World Without Walls: Learning Well with Others | Edutopia - 0 views

  • We must also expand our ability to think critically about the deluge of information now being produced by millions of amateur authors without traditional editors and researchers as gatekeepers. In fact, we need to rely on trusted members of our personal networks to help sift through the sea of stuff, locating and sharing with us the most relevant, interesting, useful bits. And we have to work together to organize it all, as long-held taxonomies of knowledge give way to a highly personalized information environment.
    • Jeff Richardson
       
      Good reason for teaching dig citizenship
    • Terry Elliott
       
      What Will suggests here is rising complexity, but for this to succeed we don't need to fight our genetic heritage. Put yourself on the Serengeti plains, a hunter-gatherer searching for food.

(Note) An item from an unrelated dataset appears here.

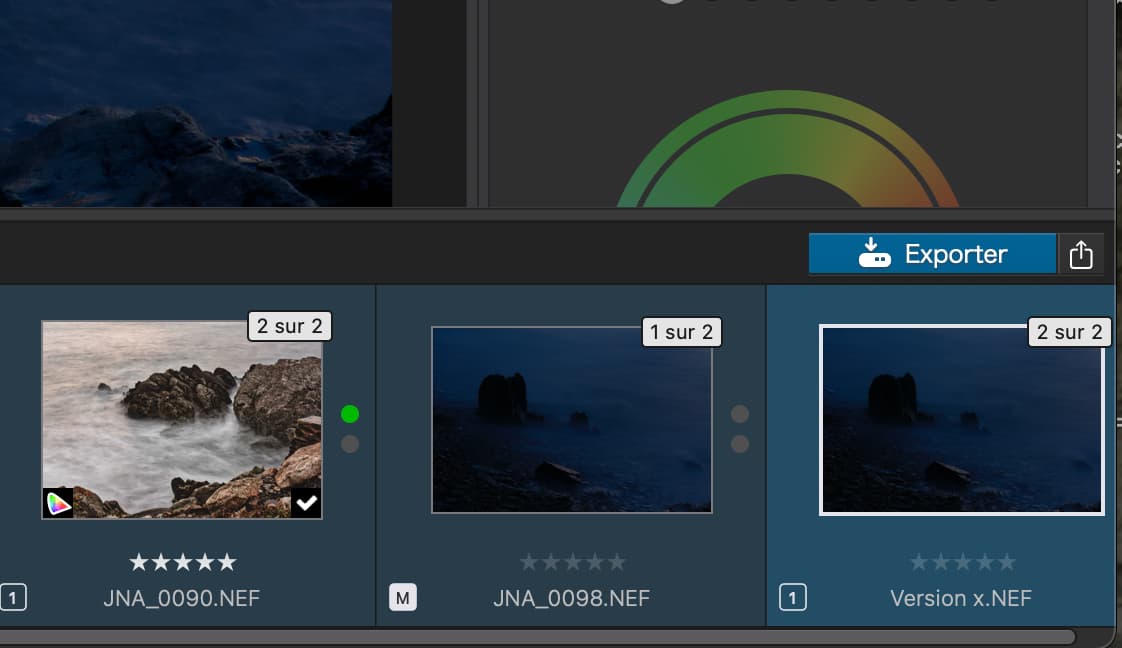Screen dimensions: 1122x648
Task: Toggle the lower reject dot for JNA_0098
Action: coord(739,444)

You are thinking critically about a deluge of data coming through your senses (modern folk discount this idea, but any time in jobs that require observation in the 'wild' (farming comes to mind) will disabuse you rather quickly that the natural world is providing a clear channel.) You are not only relying upon your own 'amateur' abilities but those of your family and extended family to filter the noise of the world to get to the signal. This tribe is the original collaborative model and if we do not try to push too hard against this still controlling 'mean gene' then we will as a matter of course become a nation of collaborative learning tribes.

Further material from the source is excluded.